Ceux qui ont vécu en province dans de grandes maisons, dites « maisons de famille », des heures qui leur ont paru des années et qui, à présent, leur paraissent aussi éphémères que le battement d’un volet qu’on ferme le soir, comprendrons toute la poésie qui émane de la mélancolie de ce texte de Jacques Chardonne. Auteur qu’aimait particulièrement un ancien président de la république fin lettré (né à Jarnac donc Charentais comme Chardonne) et qui, s’il n’était pas un adepte de la nostalgie était nonobstant fidèle à certains traits oubliés de la doulce France y compris lorsqu’elle fut collaborationniste…
Ces maisons retirées dans des quartiers peu fréquentés, sises le long d’avenues silencieuses c’était un peu la revanche de la solide province sagement immobile contre un Paris-Bysance agité avec ses flamboyants et insolents immeubles, sa vie à grandes guides, son gouvernement, son parlement, ses combines, ses manifestations, émeutes, grèves, ses prodigalités, ses débauches, « noces » et « bombes », son luxe, son orgueil et son accent… Là, au cœur de la France, au milieu de nulle part, on avait pas à recoudre de vieux morceaux d’identités culturellement, paraît-il, perdus, on savait qui on était et d’où l’on venait. Persévérer dans son être n’était pas un exploit, ni même une vocation mais une évidence, un état hors mode que l’on interrogeait pas.
Vieilles maisons qui sentez la poussière, le bois encaustiqué, la souris, le vieux placard ; avec vos parquets qui craquent, vos persiennes qui claquent, vos portes qui grincent ; et puis votre silence ouaté que seul interrompt le cristal d’une pendule, nous vous aimons ! Vous résistez, vous maintenez. On peut refermer votre portail et glisser la clé sous…

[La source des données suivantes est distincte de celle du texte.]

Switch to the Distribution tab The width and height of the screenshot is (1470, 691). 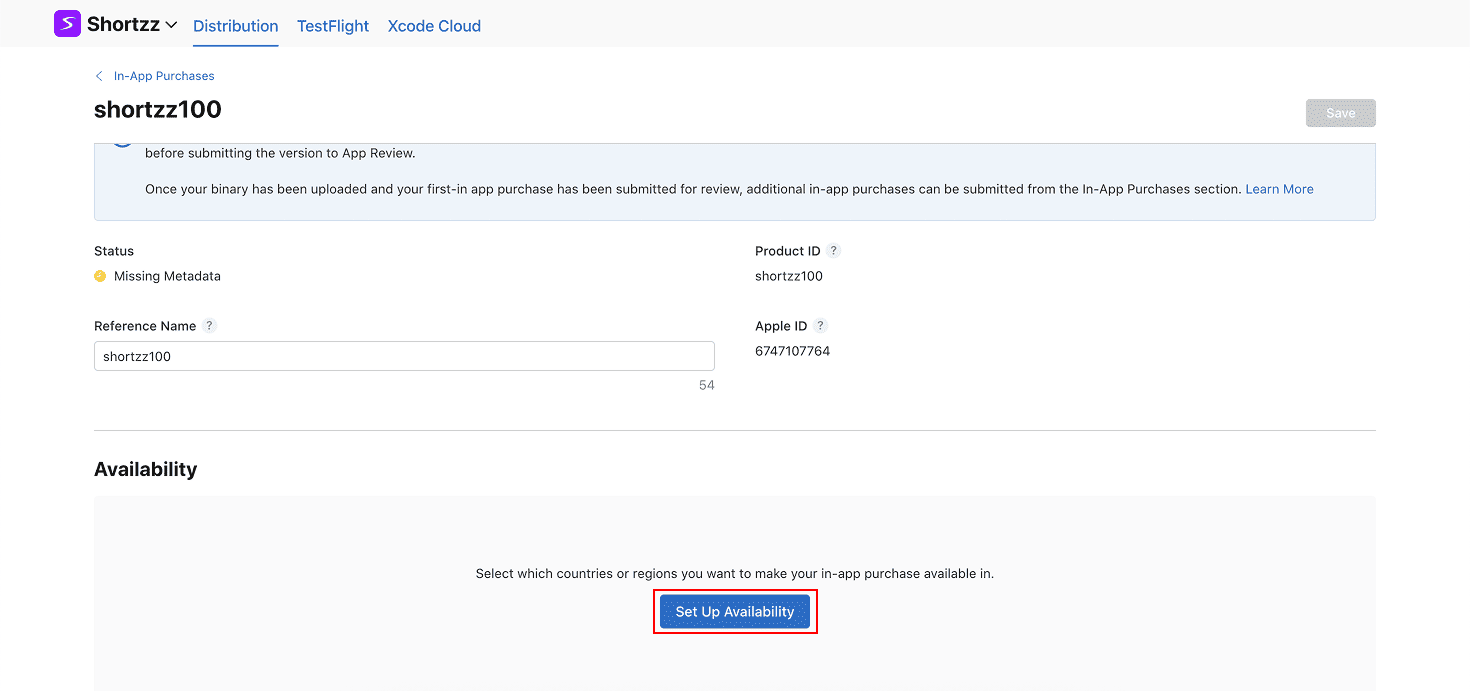point(235,26)
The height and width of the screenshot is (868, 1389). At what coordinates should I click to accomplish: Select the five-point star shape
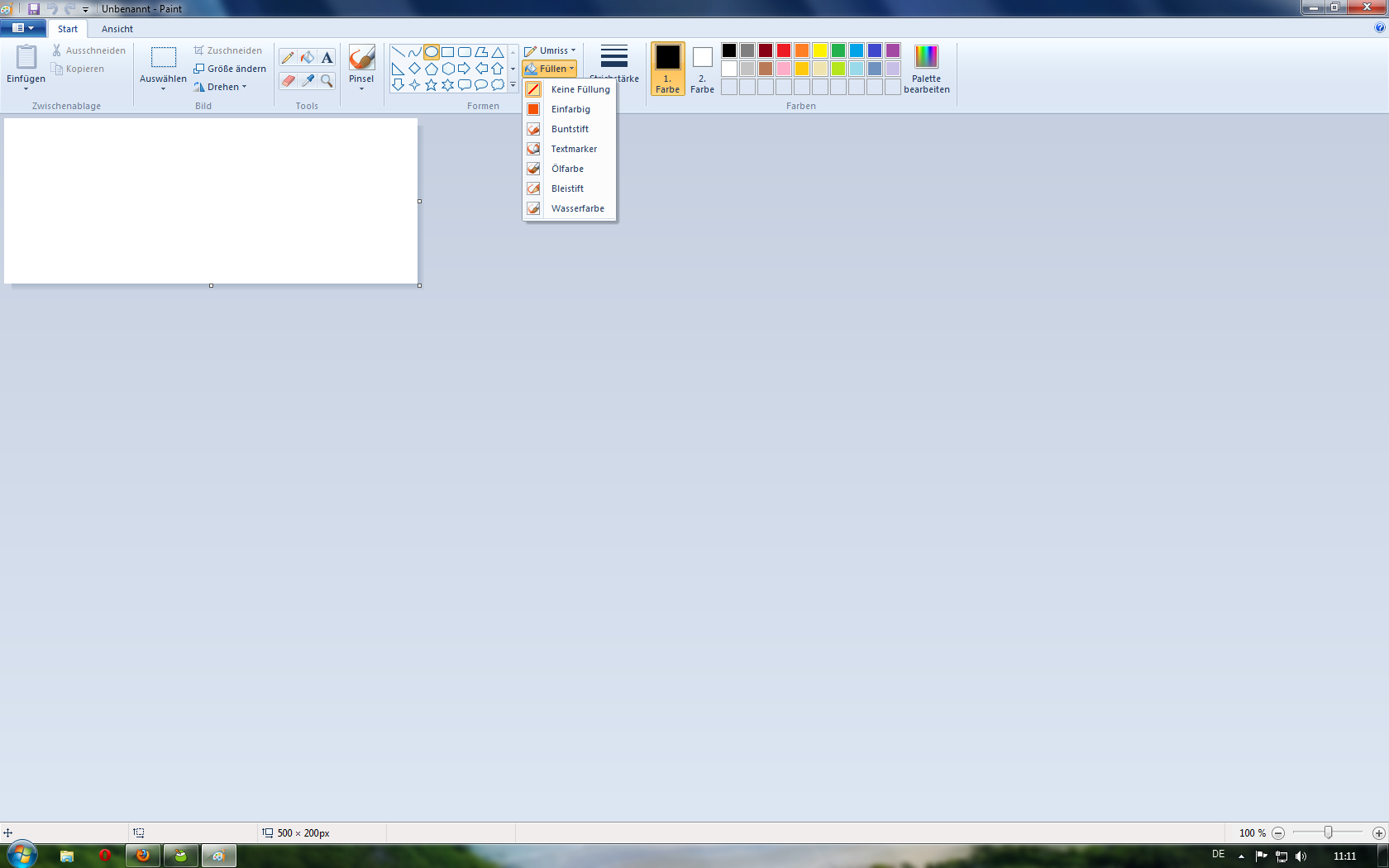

[Ce texte de Jacques Chardonne a paru dans le n° 101 du 1er mai 1961 de La Nouvelle Revue Française (un coup d’œil aux signatures sur le sommaire de la couverture permettra de constater l’abîme entre ce qu’elle fut et ce qu’elle est)]

DES MAISONS

La France de mon enfance et celle d’aujourd’hui, brouillard dans le demi-jour de l’aube ou du soir, comme l’on voudra, chose vague où s’entortille ce qui se crée et ce qui s’écroule.

Où était la France ? Était-ce la Saintonge, la Creuse, Marseille ou Lille ? La campagne ou la ville ?

Il me semble que c’était des maisons ; toute vie et toute inertie, les familles, les mœurs, c’étaient des maisons sans communication entre elles. Il y en avait de bien défendues, les bois reluisants dans la demi-obscurité, le silence, les lourdes draperies, les ornements affreux, le salon glacé. Nulles distractions pour personne dans la ville ; l’été on restait chez soi, on fermait les contrevents ; on ignorait les vacances, les voyages ; la femme recluse dans sa chambre ; l’homme à part dans la maison ; les enfants intimidés, ils avaient peu d’amis…

Temps sévères. Faut-il traduire par le mot « ennui » ce repliement des familles dans la maison ? Si l’on veut, se souvenant que Valéry disait : l’ennui est la source de la pensée sérieuse. Ce n’est pas assez dire ; on ajoutera je ne sais quoi de profond dans le sentiment comme l’eau dans le puits.

Dans chacune de ces maisons, il y avait des mœurs inimaginables pour d’autres français. On s’en aperçut plus tard, lorsque des écrivains ont raconté leur enfance. Je me demande sur quelle planète Simone de Beauvoir a passé sa jeunesse.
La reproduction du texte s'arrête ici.